MONTANHA-RUSSA DE EMOÇÕES

Por Daniele Port em 10 de janeiro de 2018

 

Hoje pela manhã eu acordei, arrumei minha cama, lavei meu rosto e tive dificuldades para me arrumar (“Meu Deus! Nada fica legal em mim! Eu engordei… essa camiseta não está legal porque não tenho muito seio… eu poderia ser um pouco mais alta, daí essa calça ficaria bonita…”), desanimada coloquei qualquer coisa e já no café da manhã o dia não começou muito bem, derramei café na toalha limpa, (“URGH! Não toma jeito mesmo, destrambelhado(a)”). Vou para o trabalho, recebo um eventual elogio do patrão por alguma atividade, e mais uma tonelada de coisas para fazer, pra ontem (“Aff! Humpf”). Hora do almoço (“Até que enfim, tenho uns minutinhos pra relaxar! … Oba, hoje tem torta de chocolate de sobremesa”). Mas já está na hora de ir de novo (“Não acredito!”). Novamente trabalho, e trabalho, e mais reuniões, e coisas para fazer, e pessoas para aturar, sem falar nas fofocas (“Jesus! Quanto estresse!”). Opa, lá vem o patrão de cara amarrada (Viish, lá vem bronca pra nós), por fim acabei discutindo com o patrão, quase fui demitida. Retorno pra casa e, depois de limpar e organizar um pouco a casa, tomar banho e jantar, posso fazer alguma coisa de que gosto (“Até que enfim, ufa!”), mas não, já está tarde e estou bastante esgotada (“Caramba, que dia cheio”), acho que vou dormir pois amanhã cedo começa tudo de novo, embarco em uma nova montanha-russa (“Fico imaginando o que me espera amanhã!”), boa noite.

Este ciclo diário de alegrias, tristezas, decepções, frustrações, etc., é o que muitas pessoas vivem constantemente. Você notou o quanto é complicado viver neste turbilhão de emoções fortes? Acrescente a essa receita, ainda, um nível de alta intensidade, de maneira contínua, algumas predisposições e pronto, temos então alguém que, após algumas semanas de exposição a essa rotina emocional intensa estará esgotado emocionalmente e psicologicamente vulnerável (em sofrimento), o que pode predizer a aproximação de alguma psicopatologia. Na verdade, todos nós experimentamos várias emoções diariamente, o que difere é a intensidade com que cada um vive cada uma das emoções.

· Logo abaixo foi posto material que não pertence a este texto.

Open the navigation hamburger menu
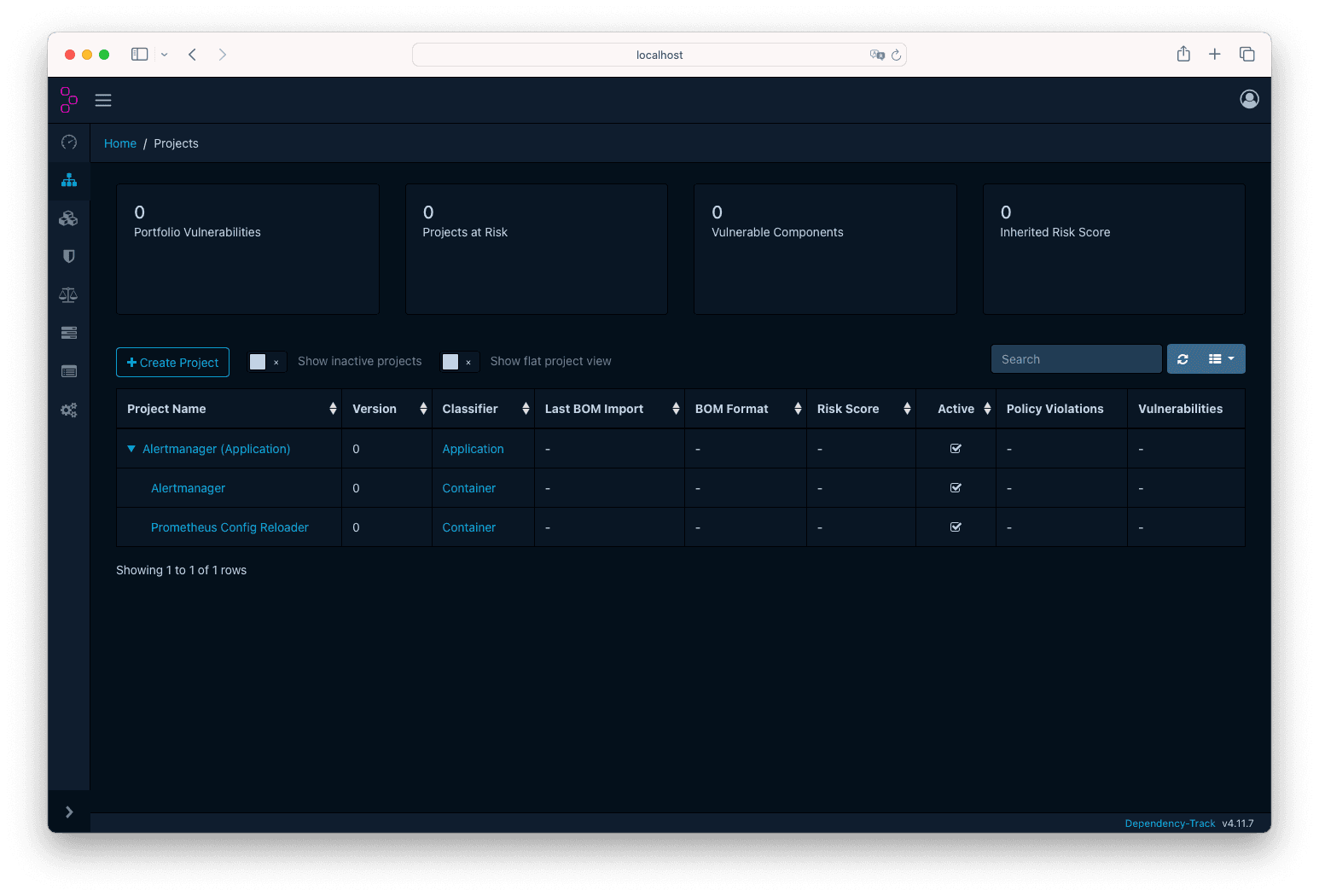 (103, 100)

Como saber, portanto, se o que estou vivenciando é ou não psicopatologia? Bom, pessoas que emocionalmente não estão saudáveis acabam tendo prejuízo em diversas áreas de sua vida (profissional, familiar, social…), como, por exemplo, dificuldade para se relacionar, irritação constante e algumas vezes em excesso, e tudo a deixa pra baixo… Em resumo, seu traço característico é o excesso e está relacionado a situações estressantes que modificam sua forma de ver e viver a vida.

Mas fique tranquilo(a), para auxiliar é recomendado o tratamento farmacológico em combinação com o psicológico, buscando a melhora da qualidade de vida e o desenvolvimento de recursos internos para lidar com o(s) problema(s). Não pense que é fácil viver com instabilidade emocional, pois não é. Enfrentar esse tipo de problema é uma luta onde somente quem é um guerreiro pode enfrentar.